Deep Learning Model Experiments

Overview

Two experiments, one goal: understand model behaviour.

The folder contains two university deep learning assignments. The first used PyTorch to compare softmax regression and CNN models on CIFAR-10 image classification. The second compared Vanilla RNN, LSTM, and Bidirectional LSTM models for IMDb sentiment analysis.

My work was focused on building the training/evaluation code, running controlled comparisons, reading the training curves, and explaining what the results said about model complexity, generalisation, and training cost.

I am not publishing the full reports or notebooks directly. This page summarises the work and includes only selected chart images that are safe to show publicly.

Tools and concepts

Python and PyTorch for model building, training, and evaluation.
Torchvision transforms and DataLoader workflows for CIFAR-10.
Softmax regression, CNN depth experiments, dropout, weight decay, learning-rate analysis, and mini-batch-size comparison.
IMDb text preprocessing with tokenisation, vocabulary limits, padding, packed sequences, and recurrent models.
Vanilla RNN, LSTM, and Bidirectional LSTM comparison using accuracy, parameter count, and epoch time.
Experiment tracking through plotted loss/accuracy curves and summary tables rather than relying on one final number.

Selected evidence

CNN baseline compared with improved 80 epoch result and loss curves. — CNN baseline compared with an improved longer training run.

Mini-batch size study showing test accuracy over epoch and time. — Mini-batch size study comparing accuracy over epoch and training time.

What I did

I built training and evaluation pipelines, defined model classes, compared model variants, plotted training curves, and wrote up the results in terms of accuracy, generalisation, optimisation behaviour, and training cost.

For the CIFAR-10 work, I started with softmax regression as a simple baseline, then compared CNN depth and regularisation choices. The stronger CNN experiments showed me how much architecture, training length, and weight decay can change results. The best improved CNN experiment in my notebook used weight decay with a longer training schedule and reached 91.35% test accuracy at the best validation point.

For the sentiment work, I trained recurrent models and compared how well each architecture handled review sequences. That made the differences between a basic RNN, an LSTM, and a bidirectional LSTM feel concrete rather than theoretical.
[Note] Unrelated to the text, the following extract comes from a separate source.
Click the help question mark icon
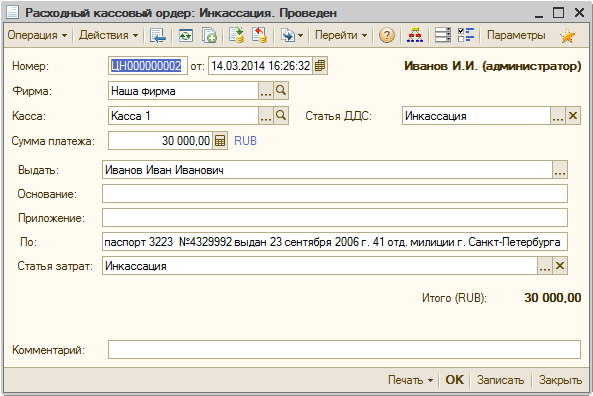The width and height of the screenshot is (593, 396). click(387, 35)
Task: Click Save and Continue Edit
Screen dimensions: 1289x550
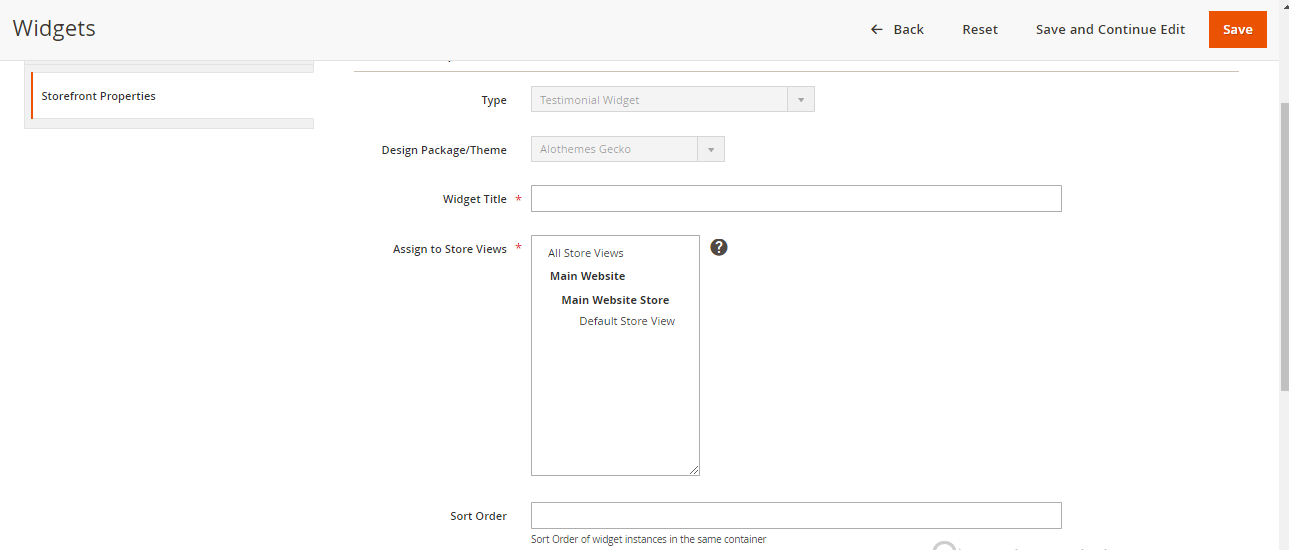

Key implementation and analysis details

Implemented reusable PyTorch training and evaluation functions for image classification experiments.
Compared CNN depth and regularisation choices to understand how architecture and training settings changed results.
Used a softmax regression baseline to show why a linear model was limited on image data before moving to CNNs.
Tested learning-rate and mini-batch-size settings to see how optimisation choices affected accuracy and training time.
Used packed sequences in the sentiment project so recurrent models could ignore padding tokens.
Compared recurrent model tradeoffs: Vanilla RNN was fastest but weakest, LSTM improved accuracy, and Bidirectional LSTM reached the strongest result.
Reported final sentiment model test accuracy from the source report: Vanilla RNN 59.04%, LSTM 83.49%, Bidirectional LSTM 86.98%.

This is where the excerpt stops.